La prospettiva di un potenziale nuovo governo di coalizione che mantenga la tassa sulle banche e sull’energia ha sollevato vesciche tra le imprese. Una delle più grandi aziende del paese, Repsol, ha risposto criticando la proposta e avvertendo che “la mancanza di stabilità nel quadro normativo e finanziario del paese potrebbe influenzare i suoi futuri progetti industriali in Spagna”.
La società guidata da Josue John Imaz, in un comunicato sui risultati dei primi nove mesi dell’anno, ha ritenuto che la possibilità di mantenere un’imposta sulle società energetiche “che è stata concepita per essere temporanea e insolita, penalizzando le aziende che, come Repsol , investire in asset industriali, generare posti di lavoro e garantire l’indipendenza del… Il Paese opera nel settore energetico, il che, secondo lui, “favorisce gli importatori che non creano posti di lavoro né attività economica rilevante in Spagna”.
Nel caso delle società energetiche, l’imposta attuale verrà applicata nel corso del 2023 e 2024, riscuotendo un’imposta pari all’1,2% del fatturato ottenuto in quelle società il cui reddito supera 1.000 milioni di euro, escluse le società e le attività regolamentate al di fuori della Spagna e delle zone al di fuori della penisola . Questa misura è stata richiesta da grandi aziende, tra cui Repsol, che infatti è la compagnia petrolifera più colpita dalla tassa, con circa 450 milioni di euro quest’anno, seguita da Cepsa, con 323 milioni di euro. Naturgy ed Endesa, per circa 300 milioni di euro ciascuna; E “Iberdrola” per 200 milioni di euro.
Dopo averlo avvertito… HuffPost Ho contattato i funzionari della Repsol per chiarire gli attuali investimenti della compagnia petrolifera in Spagna e all’estero, che impiega 24.000 lavoratori (17.000 dei quali lavorano in Spagna).
La società sottolinea che Repsol “è stata la società Ibex 35 che ha pagato più tasse in Spagna fino a settembre”, con un contributo fiscale di 10.890 milioni di euro tra gennaio e settembre a livello mondiale. “Circa il 70% di questo contributo al tesoro pubblico della Repsol va alla Spagna”, aggiungono. Ciò rappresenta 7.441 milioni.
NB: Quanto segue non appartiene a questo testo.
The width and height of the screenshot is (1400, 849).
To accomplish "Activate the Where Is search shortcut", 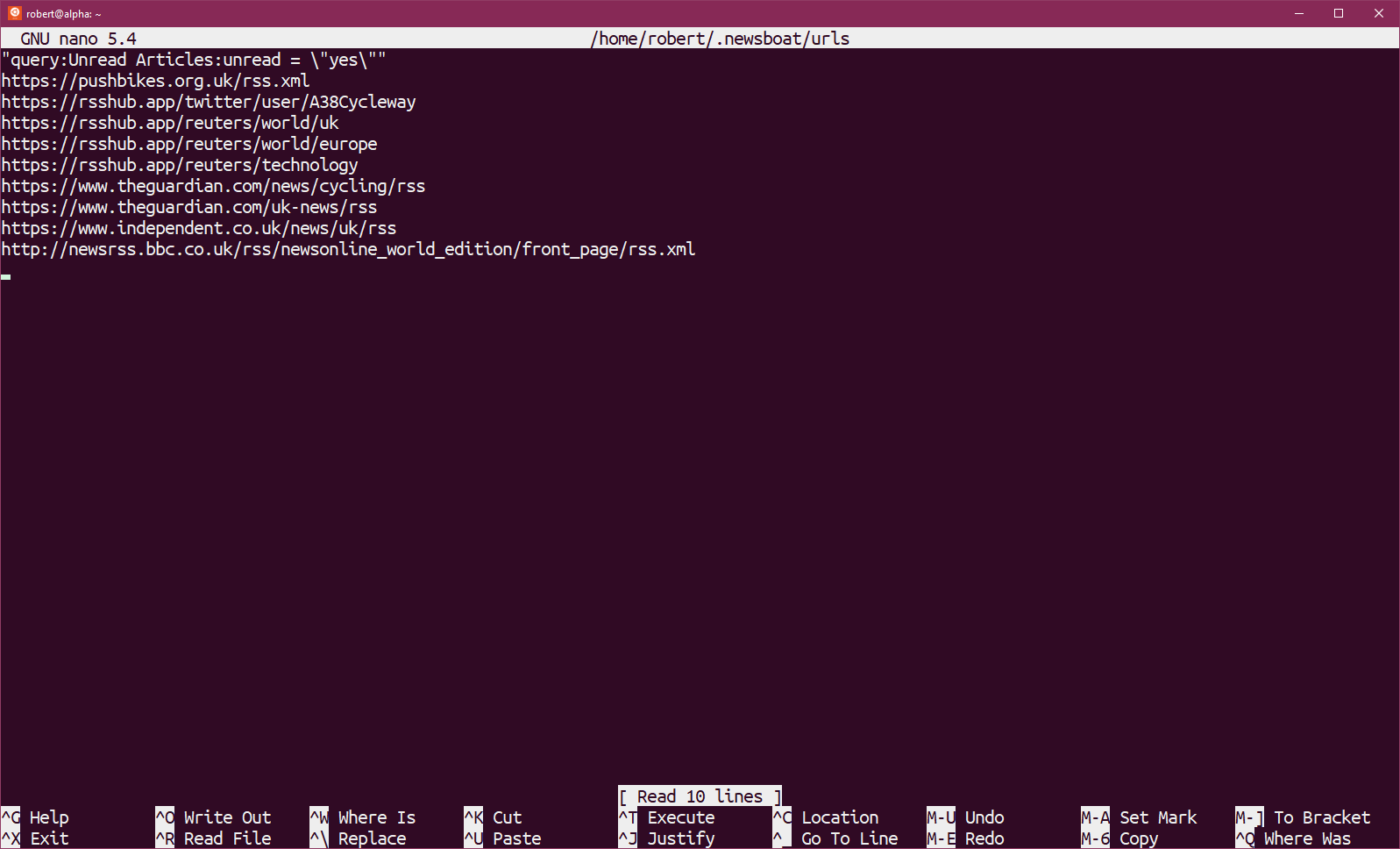I will point(375,817).
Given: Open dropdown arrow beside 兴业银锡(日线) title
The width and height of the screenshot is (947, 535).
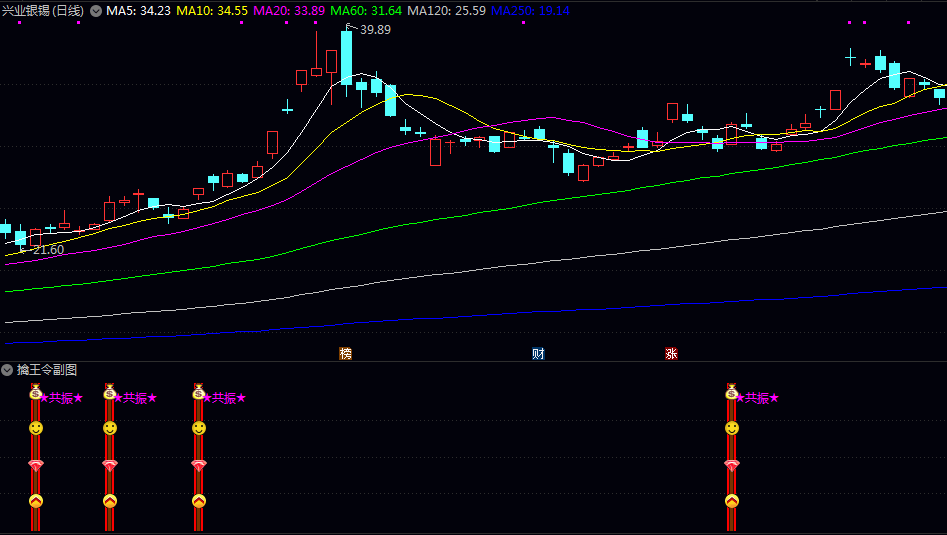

Per quanto riguarda i primi nove mesi dell’anno, gli investimenti ammontano a 4.362 milioni di euro, in aumento dell’82% rispetto allo stesso periodo dell’anno precedente. Attualmente il grosso delle operazioni si concentra in Spagna (41% del totale) e Stati Uniti (37%).
La Spagna rappresenta ancora il grande mercato, anche se, nonostante il possibile orizzonte legislativo dell’entità, non escludono “altre alternative”, tra cui il Portogallo. “Ma analizzeremo ancora una volta attentamente il quadro normativo e finanziario prima di prendere nuove decisioni di investimento nel territorio spagnolo. Perché dobbiamo, soprattutto, proteggere i nostri azionisti e dipendenti”, ha sottolineato Josso John nella sua nota. .
Repsol conferma L’attività si è estesa a 23 paesi tra l’Africa (Marocco, Algeria e Libia); America (Canada, USA, Messico, Colombia, Venezuela, Trinidad e Tobago, Guyana, Perù, Bolivia, Brasile, Cile); Asia (Singapore e Indonesia) ed Europa. Nel Vecchio Continente, oltre a Spagna e Portogallo, Repsol è presente anche in
Francia, Italia, Germania, Regno Unito e Norvegia.
A livello delle imposte sulle società, le imposte accumulate ammontavano a 3.206 milioni di euro e rappresentavano più della metà dei profitti, il 52%, secondo quanto spiegato a questo mezzo.
Pertanto, fonti di Repsol, che insistono sulla sua “responsabilità” finanziaria, sottolineano che l’entità ha versato fino a settembre di quest’anno “un’aliquota fiscale globale sulle società del 37%, che è molto superiore all’aliquota nominale applicata in Spagna (25%) e “Media dei paesi OCSE.
“Appassionato di musica. Amante dei social media. Specialista del web. Analista. Organizzatore. Pioniere dei viaggi.”